Carlos Ghosn, el titán de la industria automotriz, y todavía presidente de Nissan, arrestado ayer por reportar ingresos menores a los percibidos, también es sospechoso de haber utilizado múltiples residencias compradas por el fabricante japonés en cuatro naciones sin razones legítimas.
El nuevo reporte contra Ghosn se produce cuando las autoridades judiciales japonesas confirmaron este martes que habían arrestado al funcionario por presentar falsas declaraciones de sus ingresos en el transcurso de varios años, delito que equivale a evasión fiscal.
En un comunicado, los fiscales de Tokio dijeron que Ghosn, de 64 años, había reportado ingresos de cuatro mil 900 millones de yenes (70.6 millones de dólares) durante cinco años, cuando sus ingresos reales para ese período habían sido de casi 10 mil millones de yenes.
Al mediodía del martes, Nissan Motor era la acción más negociada por volumen de negocios y cayó 6.5 por ciento a 940 yenes, su nivel más bajo desde julio de 2016.
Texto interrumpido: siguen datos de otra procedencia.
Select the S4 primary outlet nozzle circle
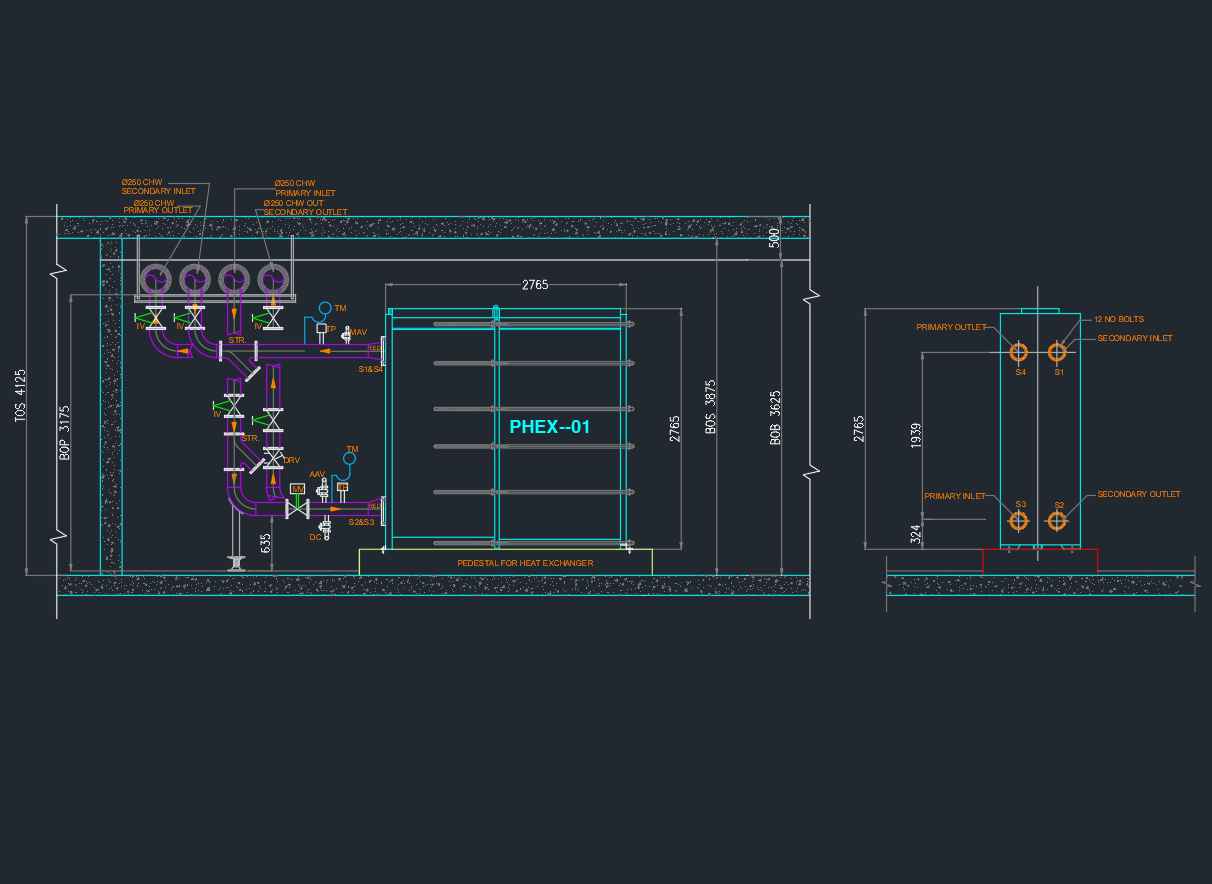 [1018, 352]
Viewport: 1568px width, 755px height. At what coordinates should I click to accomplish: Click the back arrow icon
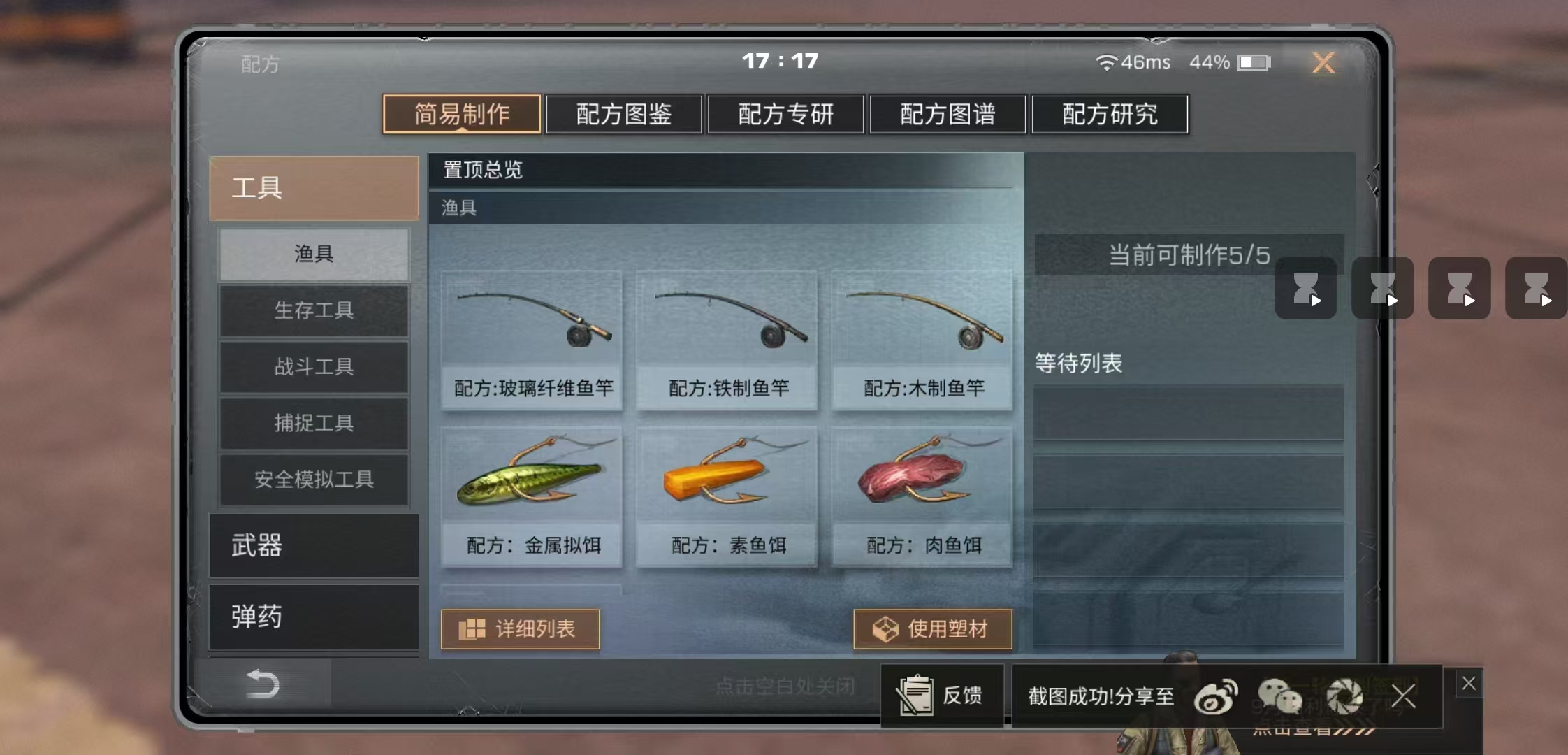point(263,684)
Carlos Ghosn, de 64 años, una destacada figura en la industria automotriz, habría pagado solo una parte del alquiler de las casas mientras Nissan pagó miles de millones de yenes en costos para una compañía afiliada a la que pertenecen las casas.
Fuentes consultadas por la cadena de noticias NHK News indicaron que los fiscales de Tokio creen que el industrial tuvo una conducta inapropiada en el uso de los activos de la compañía Nissan.
Ghosn, quien también es presidente de Renault SA y Mitsubishi Motors, fue arrestado el lunes bajo sospecha de violar la ley de instrumentos financieros y de cambio de Japón.